──────── THE DATA

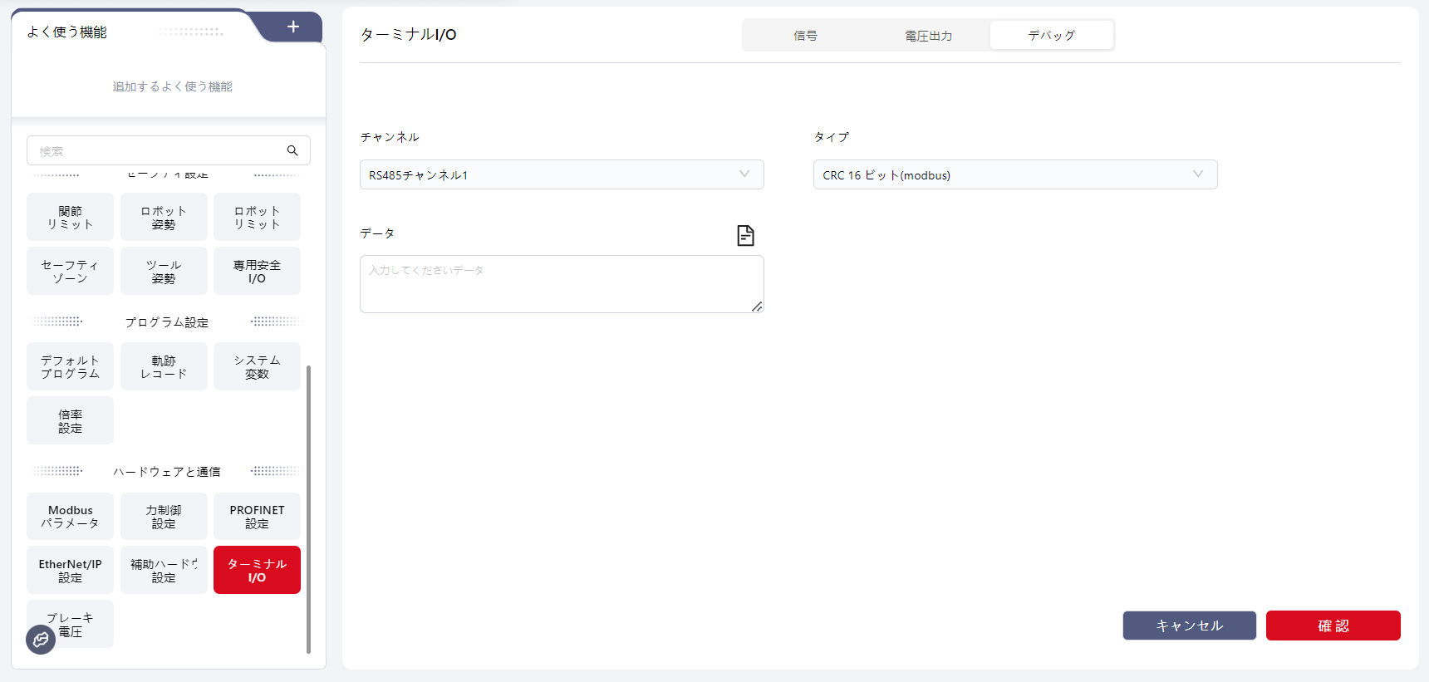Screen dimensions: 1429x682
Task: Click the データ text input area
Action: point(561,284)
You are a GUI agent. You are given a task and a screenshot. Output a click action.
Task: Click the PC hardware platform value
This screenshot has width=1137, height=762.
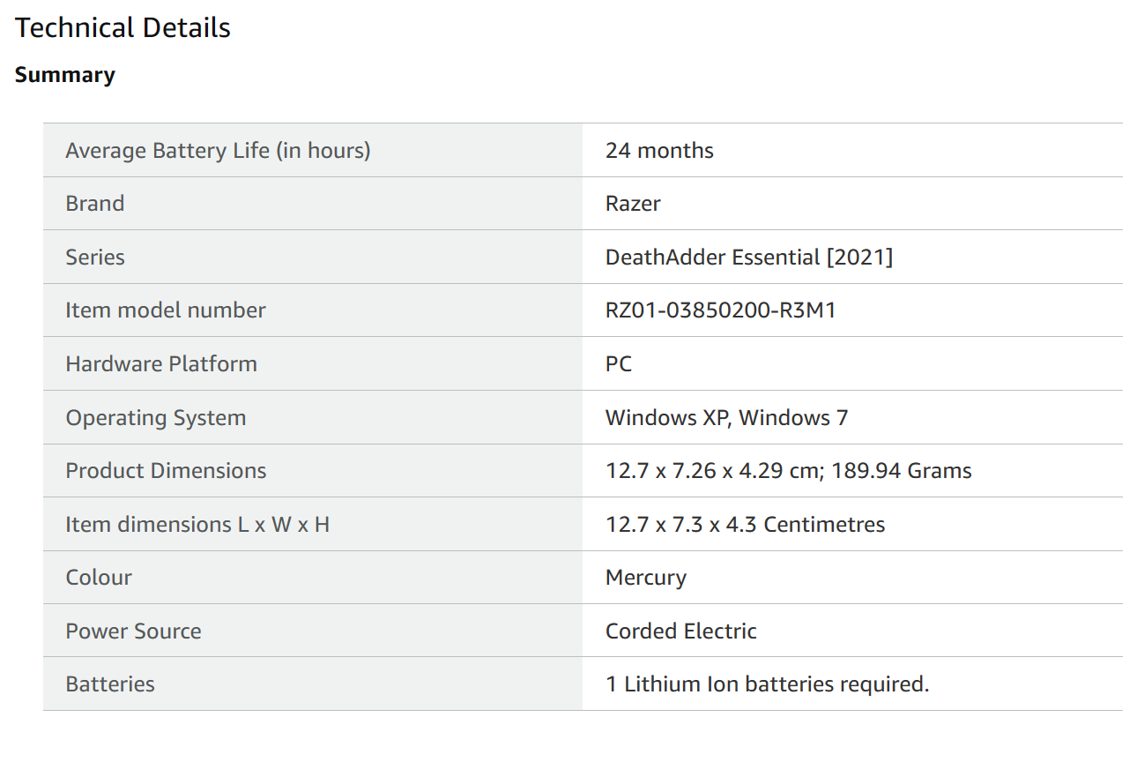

────────────────

* TASK ITEM: Copy verbatim the span that begins at the line containing "Task: Click the PC hardware platform value" and ends at the last line of the material, inclusive of both; exclude pictures.

* RESULT BELOW:
Task: Click the PC hardware platform value
This screenshot has width=1137, height=762.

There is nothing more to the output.